I'm wondering if the next argument is sound or maybe need some adjustments;
Proposition (Interspersing of integers by rationals): Let $x\in \mathbb{Q}$. Then there exists an integer such that $n\le x< n+1$. In fact this integer is unique. In particular, there exists a natural number $N$ such that $N>x$ (i.e. there is no such thing as a rational number which is larger than all the natural numbers).
Proof: By the trichotomy property of the rational numbers, either $x$ is positive, negative or zero.
If $x=0$, it's trivial since $\,0 \le x<1$.
Now if $x$ is positive number, by definition $x= \frac{p}{q}$ where $p,q\in \mathbb{N}- \left\{0 \right\}$. Then using the Euclidean algorithm we have that:
$$p = mq+r, \text{ where } \:\: 0 \le r < q $$
We shall show that the natural number $m$ has the desired property $\,m \le x < m+1$. It is sufficient to show that $\,\,0 \le x-m<1$.
$x -m= \frac{p}{q}-m =\frac{mq+r}{q}-{m} = \frac{r}{q}$. Since by the Euclidean algorithm we know that $\,0 \le r < q$ then $\,0 \le \frac{r}{q} <1$ as desired.
Now suppose there is a $n \not= m $ such that $p = nq+r$. So, $\,mq+r = nq+r$ and we conclude that $m=n$ which show the uniqueness of $m$.
If $x$ is a negative rational number, we have that $x = \frac{-a\,}{\,\,\,b\,}$ where $a,b\in \mathbb{N}- \left\{0\right\}$, so $-x = \frac{a}{b}$ and we may use the same argument that in the positive case.
To conclude we need to show that the integer is unique and is follows of the above argument.

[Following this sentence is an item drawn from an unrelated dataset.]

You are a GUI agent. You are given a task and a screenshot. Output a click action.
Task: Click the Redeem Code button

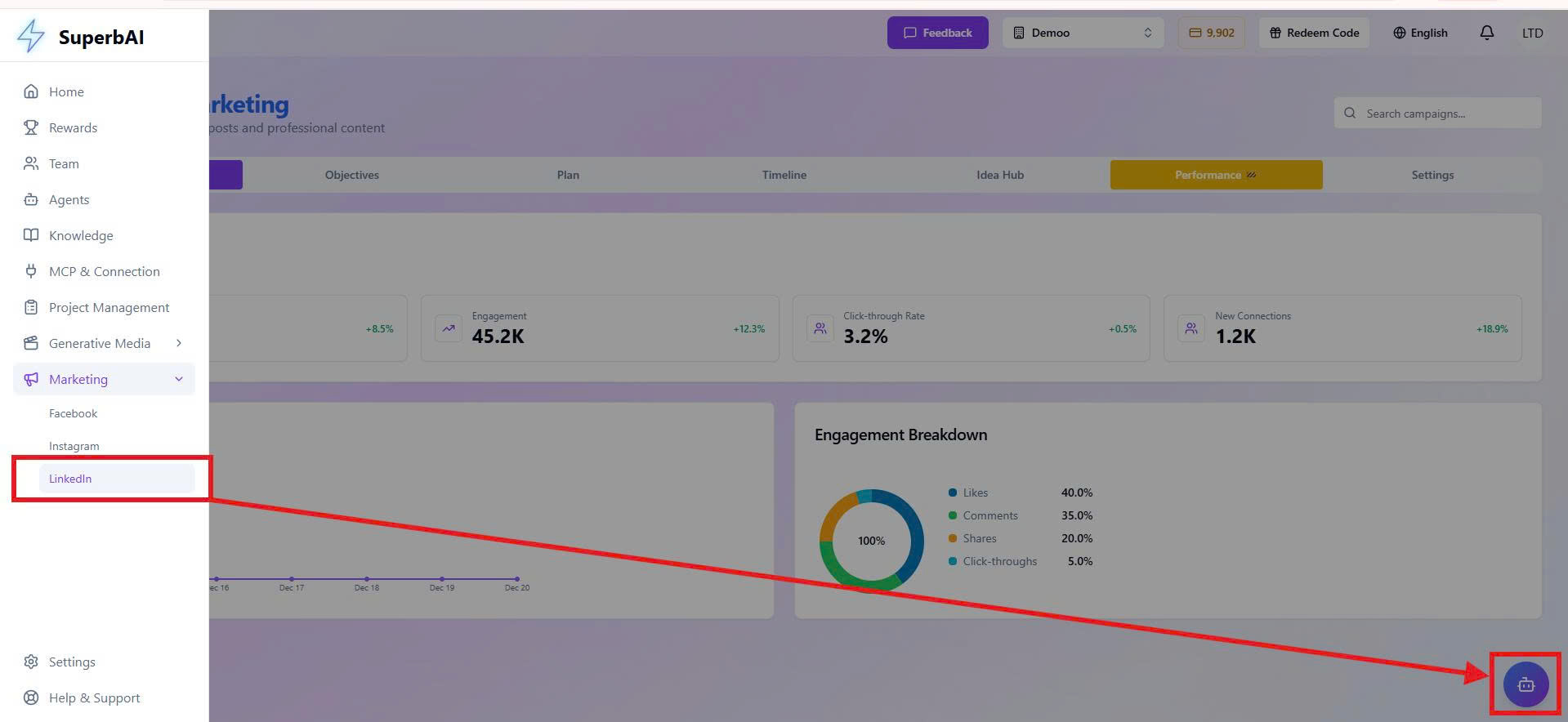(x=1314, y=33)
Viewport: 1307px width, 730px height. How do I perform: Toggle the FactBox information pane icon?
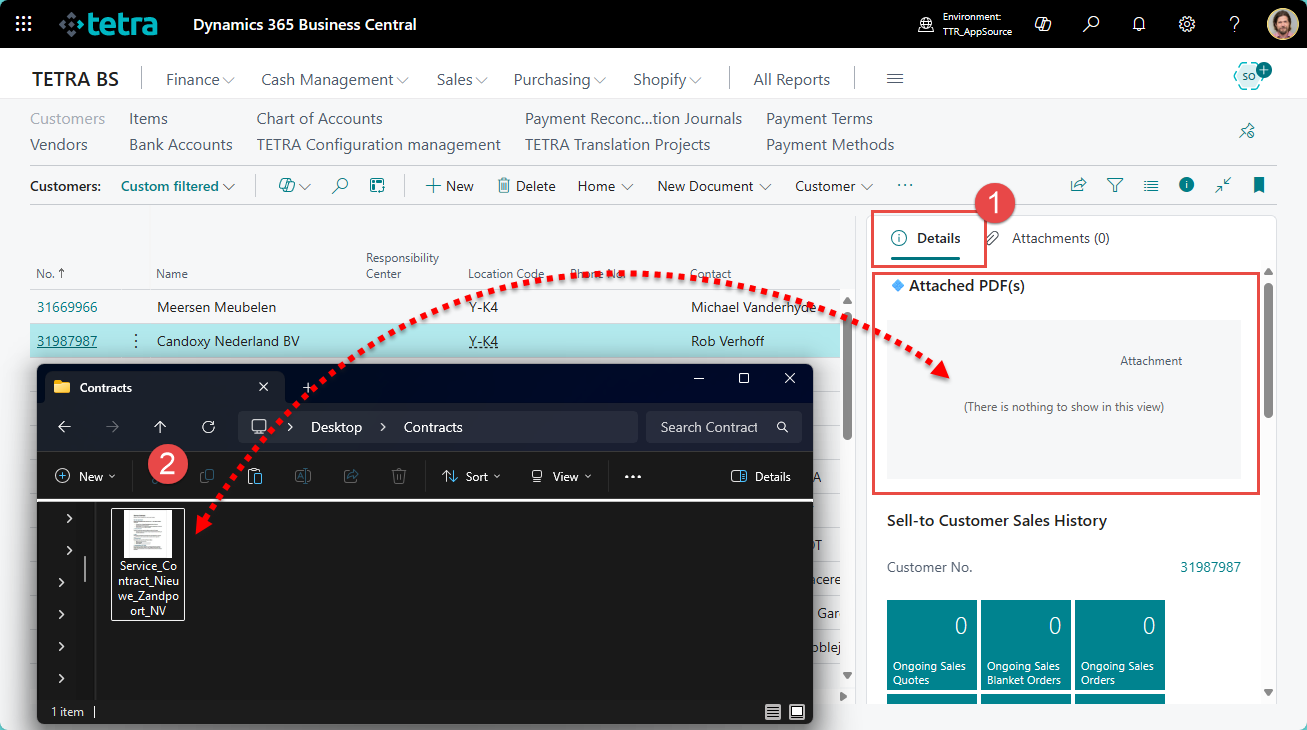click(x=1186, y=185)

I feel that the argument is a bit flawed, I would appreciate any suggestion. Thanks in advance
If you want that $m$ is a natural number, then we should have $p\ge q$. If $p<q$, and both positive, then anyway $0\le p/q<1$. Otherwise the proof should work like what you did. It is enough to consider the case that $x$ is positive, by the way.